## Data for processing

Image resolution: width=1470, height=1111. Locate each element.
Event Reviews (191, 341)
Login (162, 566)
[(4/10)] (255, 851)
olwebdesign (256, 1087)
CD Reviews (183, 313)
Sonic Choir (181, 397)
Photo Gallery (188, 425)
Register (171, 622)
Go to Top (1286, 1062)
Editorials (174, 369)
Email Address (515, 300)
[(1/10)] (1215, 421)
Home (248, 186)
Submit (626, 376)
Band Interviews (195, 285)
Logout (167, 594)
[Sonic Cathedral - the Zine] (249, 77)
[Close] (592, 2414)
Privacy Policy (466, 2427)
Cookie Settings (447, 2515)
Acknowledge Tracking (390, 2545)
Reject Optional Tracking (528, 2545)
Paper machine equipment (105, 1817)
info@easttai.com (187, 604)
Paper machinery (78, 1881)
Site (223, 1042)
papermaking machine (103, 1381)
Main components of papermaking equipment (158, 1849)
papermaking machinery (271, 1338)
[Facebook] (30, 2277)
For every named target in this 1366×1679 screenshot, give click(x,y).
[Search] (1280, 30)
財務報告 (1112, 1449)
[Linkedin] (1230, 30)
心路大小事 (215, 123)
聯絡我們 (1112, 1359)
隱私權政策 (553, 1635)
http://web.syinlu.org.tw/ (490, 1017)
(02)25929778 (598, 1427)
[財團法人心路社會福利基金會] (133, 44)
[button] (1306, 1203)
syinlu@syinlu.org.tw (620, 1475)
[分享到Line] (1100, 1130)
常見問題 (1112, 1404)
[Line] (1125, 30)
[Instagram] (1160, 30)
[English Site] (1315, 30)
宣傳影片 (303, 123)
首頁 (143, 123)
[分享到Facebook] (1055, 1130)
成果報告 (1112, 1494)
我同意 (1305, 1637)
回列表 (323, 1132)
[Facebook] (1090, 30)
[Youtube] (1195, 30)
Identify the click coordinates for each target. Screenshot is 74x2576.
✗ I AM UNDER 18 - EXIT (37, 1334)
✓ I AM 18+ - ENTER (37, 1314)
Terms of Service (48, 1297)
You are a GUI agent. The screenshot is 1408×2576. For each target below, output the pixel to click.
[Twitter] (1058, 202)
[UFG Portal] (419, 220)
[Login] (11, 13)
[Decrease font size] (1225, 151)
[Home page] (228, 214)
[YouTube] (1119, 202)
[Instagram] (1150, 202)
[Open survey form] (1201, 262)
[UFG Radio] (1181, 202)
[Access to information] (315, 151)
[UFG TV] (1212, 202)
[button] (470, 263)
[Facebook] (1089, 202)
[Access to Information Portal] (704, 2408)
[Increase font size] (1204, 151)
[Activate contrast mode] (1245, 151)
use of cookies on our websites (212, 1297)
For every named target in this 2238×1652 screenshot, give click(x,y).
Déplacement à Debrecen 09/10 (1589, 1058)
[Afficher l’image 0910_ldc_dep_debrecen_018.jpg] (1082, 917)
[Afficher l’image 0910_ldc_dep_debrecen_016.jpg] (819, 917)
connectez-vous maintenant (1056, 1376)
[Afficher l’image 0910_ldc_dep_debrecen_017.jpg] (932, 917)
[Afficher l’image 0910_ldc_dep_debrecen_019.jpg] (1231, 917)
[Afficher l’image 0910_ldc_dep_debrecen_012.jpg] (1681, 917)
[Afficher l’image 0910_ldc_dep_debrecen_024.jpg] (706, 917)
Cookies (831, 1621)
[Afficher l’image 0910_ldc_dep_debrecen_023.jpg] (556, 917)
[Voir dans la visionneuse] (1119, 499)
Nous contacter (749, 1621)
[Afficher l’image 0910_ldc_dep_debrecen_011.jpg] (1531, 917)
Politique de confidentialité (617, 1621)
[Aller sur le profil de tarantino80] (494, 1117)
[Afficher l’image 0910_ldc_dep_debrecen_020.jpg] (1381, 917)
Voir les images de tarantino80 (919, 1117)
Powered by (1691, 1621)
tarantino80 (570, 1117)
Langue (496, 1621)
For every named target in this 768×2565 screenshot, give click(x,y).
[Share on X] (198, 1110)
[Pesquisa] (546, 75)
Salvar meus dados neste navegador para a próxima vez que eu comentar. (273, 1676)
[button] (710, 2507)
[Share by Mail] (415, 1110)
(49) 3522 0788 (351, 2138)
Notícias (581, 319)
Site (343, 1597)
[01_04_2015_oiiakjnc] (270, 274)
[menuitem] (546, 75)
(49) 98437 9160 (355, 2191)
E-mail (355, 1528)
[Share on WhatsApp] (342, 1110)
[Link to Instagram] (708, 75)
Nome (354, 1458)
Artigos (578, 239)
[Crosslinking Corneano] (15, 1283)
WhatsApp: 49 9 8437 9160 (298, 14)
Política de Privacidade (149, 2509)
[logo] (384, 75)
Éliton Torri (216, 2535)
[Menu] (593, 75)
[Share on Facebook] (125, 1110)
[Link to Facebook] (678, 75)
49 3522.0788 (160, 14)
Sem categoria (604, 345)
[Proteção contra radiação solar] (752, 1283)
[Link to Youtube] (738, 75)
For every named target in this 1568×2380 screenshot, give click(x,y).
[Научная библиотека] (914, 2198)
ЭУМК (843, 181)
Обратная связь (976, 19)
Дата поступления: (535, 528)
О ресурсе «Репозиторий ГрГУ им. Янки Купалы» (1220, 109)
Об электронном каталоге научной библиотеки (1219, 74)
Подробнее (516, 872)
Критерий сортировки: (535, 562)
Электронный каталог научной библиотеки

## Your goal
From the first line to the last, return the material exactly.

## Written response
Image resolution: width=1470, height=1111. Locate each element.
Event Reviews (191, 341)
Login (162, 566)
[(4/10)] (255, 851)
olwebdesign (256, 1087)
CD Reviews (183, 313)
Sonic Choir (181, 397)
Photo Gallery (188, 425)
Register (171, 622)
Go to Top (1286, 1062)
Editorials (174, 369)
Email Address (515, 300)
[(1/10)] (1215, 421)
Home (248, 186)
Submit (626, 376)
Band Interviews (195, 285)
Logout (167, 594)
[Sonic Cathedral - the Zine] (249, 77)
[Close] (592, 2414)
Privacy Policy (466, 2427)
Cookie Settings (447, 2515)
Acknowledge Tracking (390, 2545)
Reject Optional Tracking (528, 2545)
Paper machine equipment (105, 1817)
info@easttai.com (187, 604)
Paper machinery (78, 1881)
Site (223, 1042)
papermaking machine (103, 1381)
Main components of papermaking equipment (158, 1849)
papermaking machinery (271, 1338)
[Facebook] (30, 2277)
For every named target in this 1366×1679 screenshot, give click(x,y).
[Search] (1280, 30)
財務報告 (1112, 1449)
[Linkedin] (1230, 30)
心路大小事 (215, 123)
聯絡我們 (1112, 1359)
隱私權政策 (553, 1635)
http://web.syinlu.org.tw/ (490, 1017)
(02)25929778 (598, 1427)
[財團法人心路社會福利基金會] (133, 44)
[button] (1306, 1203)
syinlu@syinlu.org.tw (620, 1475)
[分享到Line] (1100, 1130)
常見問題 (1112, 1404)
[Line] (1125, 30)
[Instagram] (1160, 30)
[English Site] (1315, 30)
宣傳影片 (303, 123)
首頁 (143, 123)
[分享到Facebook] (1055, 1130)
成果報告 (1112, 1494)
我同意 (1305, 1637)
回列表 (323, 1132)
[Facebook] (1090, 30)
[Youtube] (1195, 30)
Identify the click coordinates for each target. Screenshot is 74x2576.
✗ I AM UNDER 18 - EXIT (37, 1334)
✓ I AM 18+ - ENTER (37, 1314)
Terms of Service (48, 1297)
You are a GUI agent. The screenshot is 1408×2576. For each target below, output the pixel to click.
[Twitter] (1058, 202)
[UFG Portal] (419, 220)
[Login] (11, 13)
[Decrease font size] (1225, 151)
[Home page] (228, 214)
[YouTube] (1119, 202)
[Instagram] (1150, 202)
[Open survey form] (1201, 262)
[UFG Radio] (1181, 202)
[Access to information] (315, 151)
[UFG TV] (1212, 202)
[button] (470, 263)
[Facebook] (1089, 202)
[Access to Information Portal] (704, 2408)
[Increase font size] (1204, 151)
[Activate contrast mode] (1245, 151)
use of cookies on our websites (212, 1297)
For every named target in this 2238×1652 screenshot, give click(x,y).
Déplacement à Debrecen 09/10 (1589, 1058)
[Afficher l’image 0910_ldc_dep_debrecen_018.jpg] (1082, 917)
[Afficher l’image 0910_ldc_dep_debrecen_016.jpg] (819, 917)
connectez-vous maintenant (1056, 1376)
[Afficher l’image 0910_ldc_dep_debrecen_017.jpg] (932, 917)
[Afficher l’image 0910_ldc_dep_debrecen_019.jpg] (1231, 917)
[Afficher l’image 0910_ldc_dep_debrecen_012.jpg] (1681, 917)
[Afficher l’image 0910_ldc_dep_debrecen_024.jpg] (706, 917)
Cookies (831, 1621)
[Afficher l’image 0910_ldc_dep_debrecen_023.jpg] (556, 917)
[Voir dans la visionneuse] (1119, 499)
Nous contacter (749, 1621)
[Afficher l’image 0910_ldc_dep_debrecen_011.jpg] (1531, 917)
Politique de confidentialité (617, 1621)
[Aller sur le profil de tarantino80] (494, 1117)
[Afficher l’image 0910_ldc_dep_debrecen_020.jpg] (1381, 917)
Voir les images de tarantino80 (919, 1117)
Powered by (1691, 1621)
tarantino80 (570, 1117)
Langue (496, 1621)
For every named target in this 768×2565 screenshot, give click(x,y).
[Share on X] (198, 1110)
[Pesquisa] (546, 75)
Salvar meus dados neste navegador para a próxima vez que eu comentar. (273, 1676)
[button] (710, 2507)
[Share by Mail] (415, 1110)
(49) 3522 0788 (351, 2138)
Notícias (581, 319)
Site (343, 1597)
[01_04_2015_oiiakjnc] (270, 274)
[menuitem] (546, 75)
(49) 98437 9160 (355, 2191)
E-mail (355, 1528)
[Share on WhatsApp] (342, 1110)
[Link to Instagram] (708, 75)
Nome (354, 1458)
Artigos (578, 239)
[Crosslinking Corneano] (15, 1283)
WhatsApp: 49 9 8437 9160 (298, 14)
Política de Privacidade (149, 2509)
[logo] (384, 75)
Éliton Torri (216, 2535)
[Menu] (593, 75)
[Share on Facebook] (125, 1110)
[Link to Facebook] (678, 75)
49 3522.0788 (160, 14)
Sem categoria (604, 345)
[Proteção contra radiação solar] (752, 1283)
[Link to Youtube] (738, 75)
For every named target in this 1568×2380 screenshot, give click(x,y).
[Научная библиотека] (914, 2198)
ЭУМК (843, 181)
Обратная связь (976, 19)
Дата поступления: (535, 528)
О ресурсе «Репозиторий ГрГУ им. Янки Купалы» (1220, 109)
Об электронном каталоге научной библиотеки (1219, 74)
Подробнее (516, 872)
Критерий сортировки: (535, 562)
Электронный каталог научной библиотеки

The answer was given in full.